Se a formação é importante, a informação da população parece desempenhar um papel fundamental. Para Fernando Maltez, diretor do serviço de doenças infecciosas do Hospital Curry Cabral , em Lisboa, “as pessoas têm de perceber que a situação não está controlada e continua a ser essencial respeitar as medidas de segurança”. O médico, que considera a percentagem de casos sem cadeias de transmissão identificadas alta, apelida as medidas tomadas pelo Governo esta semana de essenciais. “É um aperto que se impunha”, além de defender a importância da existência de uma educação para a saúde.

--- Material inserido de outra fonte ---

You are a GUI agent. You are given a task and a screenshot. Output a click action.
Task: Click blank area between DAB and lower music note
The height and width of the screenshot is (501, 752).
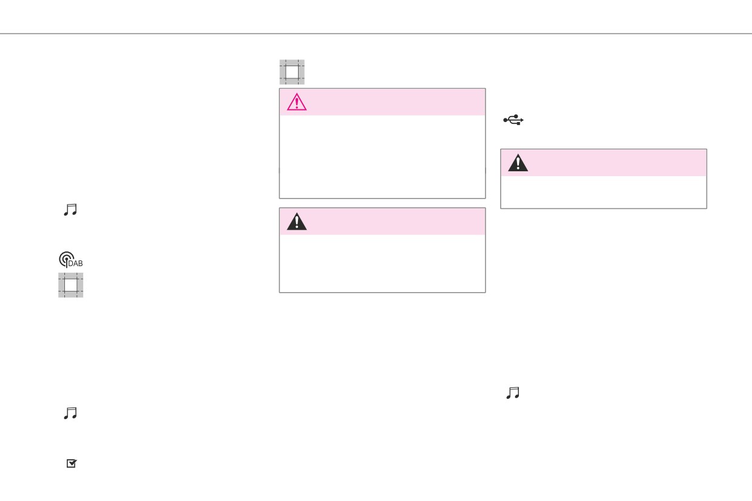[152, 352]
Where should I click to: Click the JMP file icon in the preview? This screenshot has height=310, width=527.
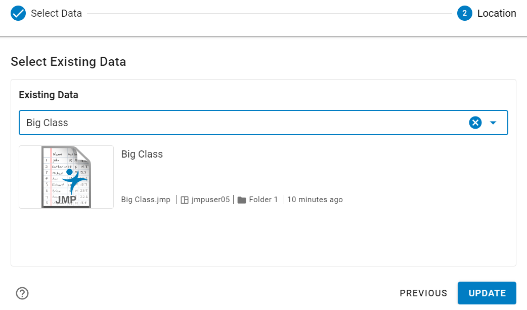click(66, 177)
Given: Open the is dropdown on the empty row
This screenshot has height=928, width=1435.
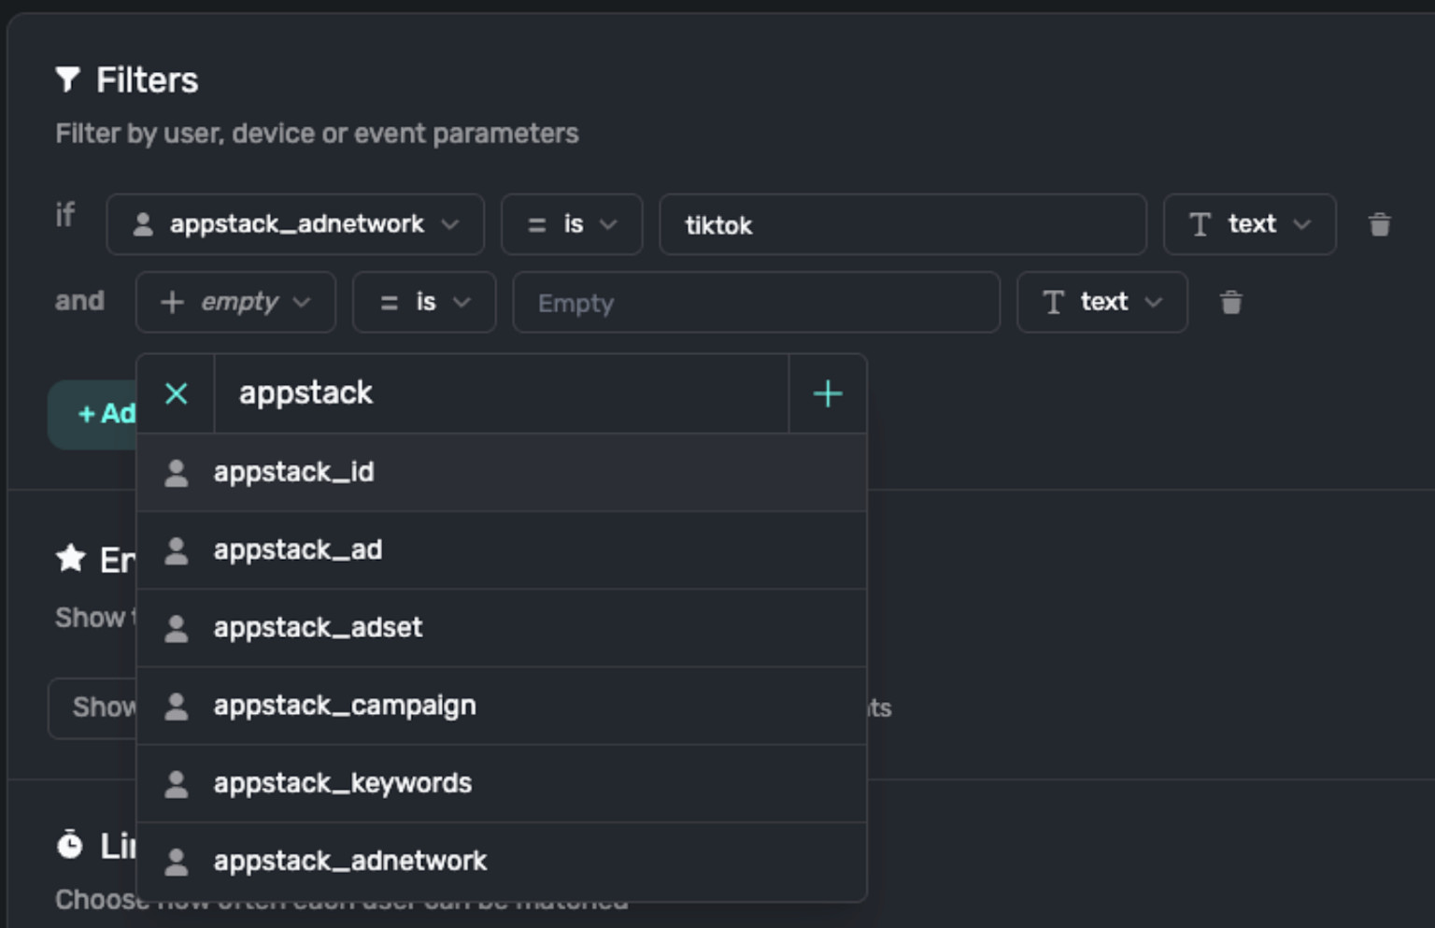Looking at the screenshot, I should (423, 302).
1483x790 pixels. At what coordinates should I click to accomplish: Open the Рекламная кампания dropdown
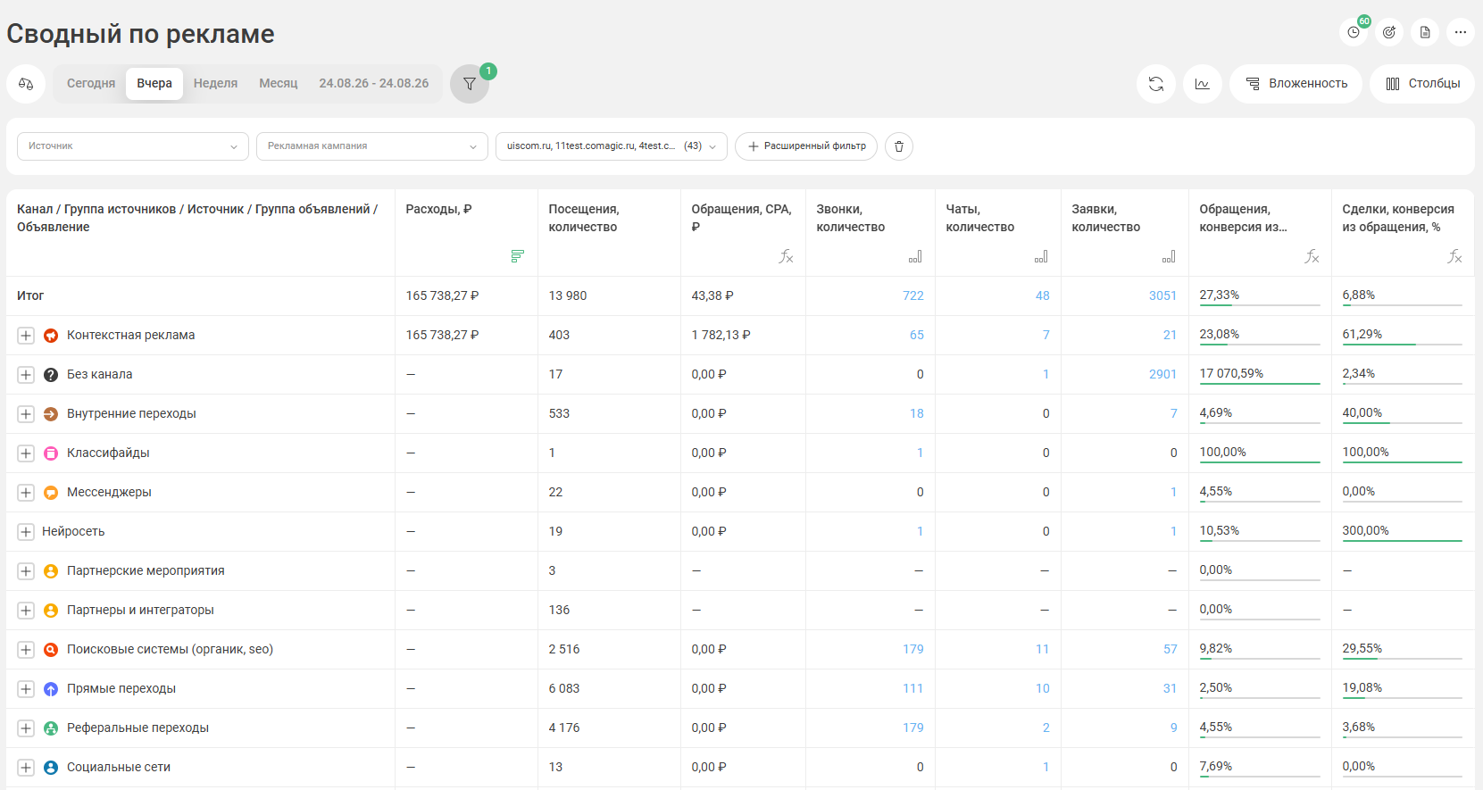tap(372, 146)
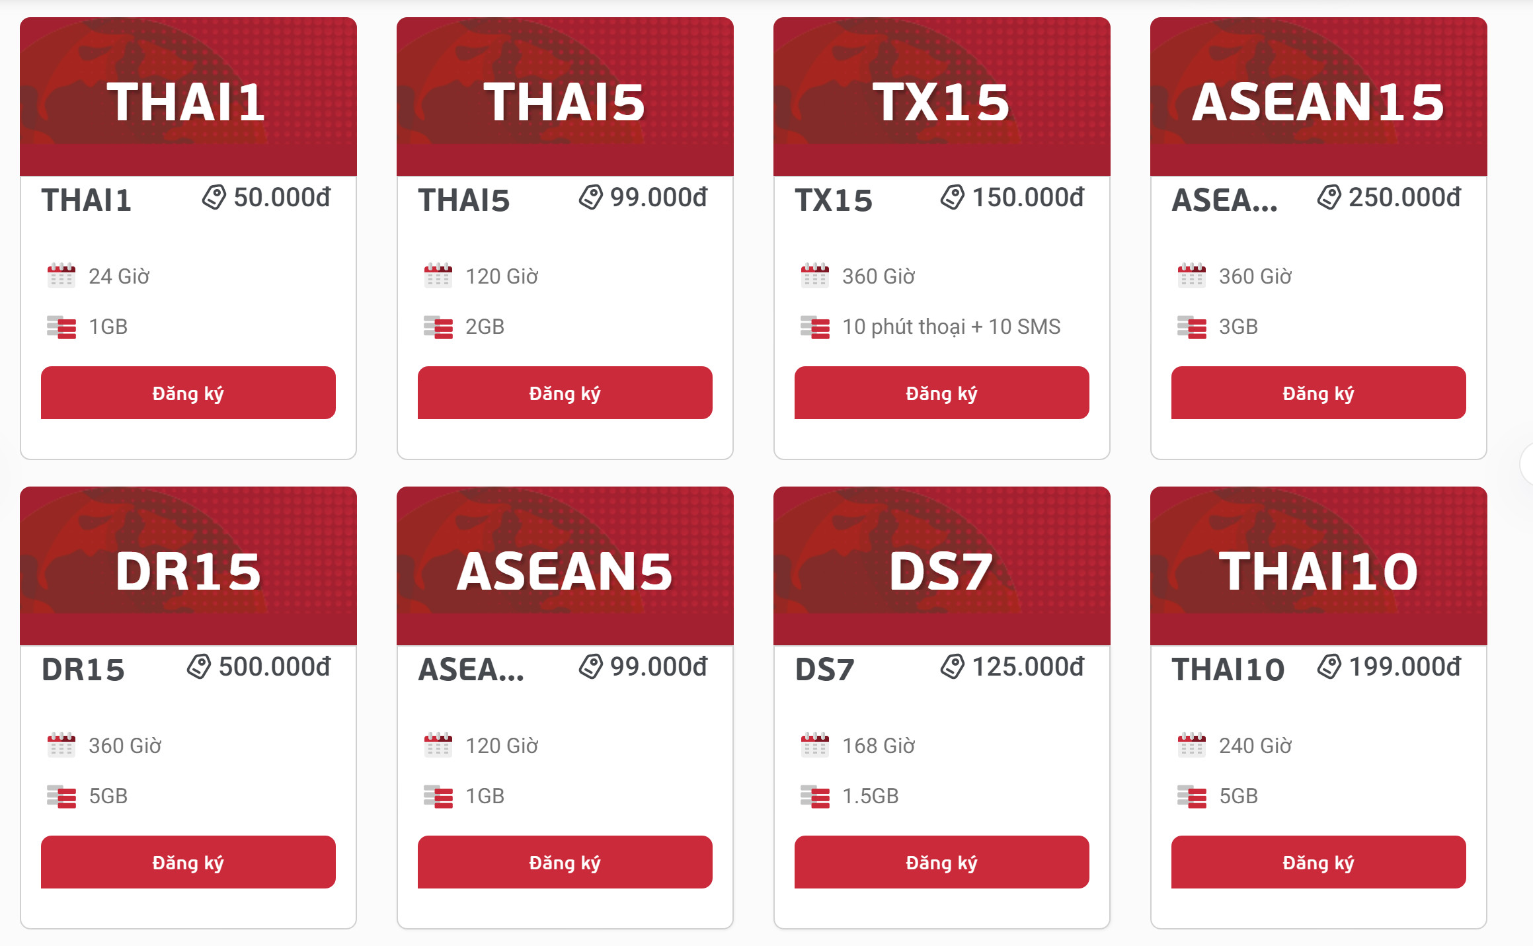Screen dimensions: 1533x946
Task: Click the calendar icon showing 24 Giờ
Action: 61,276
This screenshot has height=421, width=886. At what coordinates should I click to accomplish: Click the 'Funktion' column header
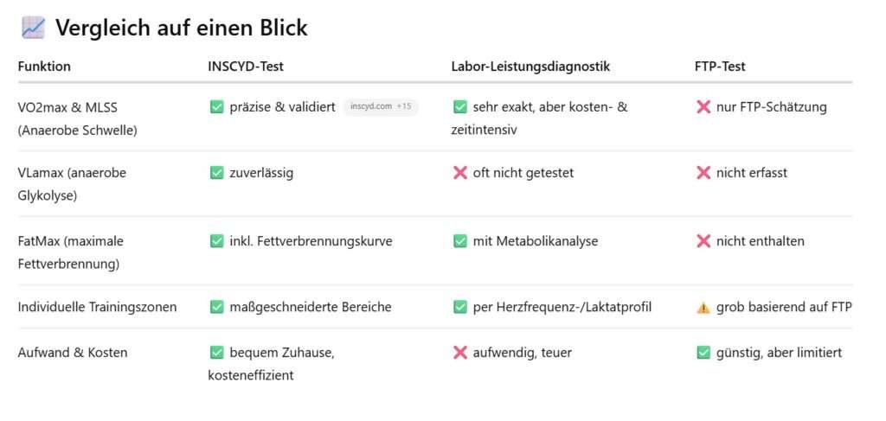pyautogui.click(x=44, y=67)
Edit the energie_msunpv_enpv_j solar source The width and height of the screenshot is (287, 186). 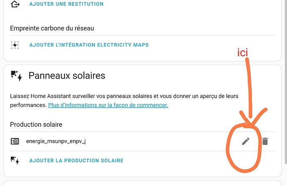(246, 141)
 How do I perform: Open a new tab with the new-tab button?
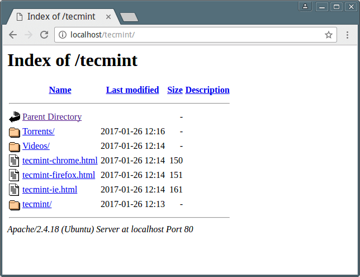tap(129, 17)
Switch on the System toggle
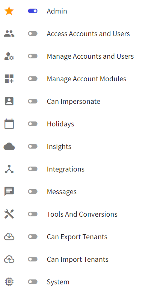The image size is (151, 293). coord(33,282)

A importância que Fernando Maltez dá à necessidade de uma consciência e responsabilidade públicas encontra ecos nas opiniões de André Peralta Santos e Ricardo Mexia. “Não nos podemos esquecer que continuamos a viver num cenário de pandemia, num país onde grande parte da população ainda é suscetível ao vírus”, afirma André. Ainda assim, o especialista considera inevitável a existência de surtos, por melhor que se cumpram as medidas de distanciamento social. “Continuarão a existir até termos uma vacina eficaz e segura. A capacidade de resposta tem de ser o mais rápida possível. Tudo isto depende de prioridades políticas. Aquilo que estamos a ver é que a gestão da epidemia andará sempre de mãos dadas com a performance económica do pais. E num pais onde 15% do PIB está relacionado com o turismo, temos de projetar uma imagem de segurança para o exterior. É uma prioridade”.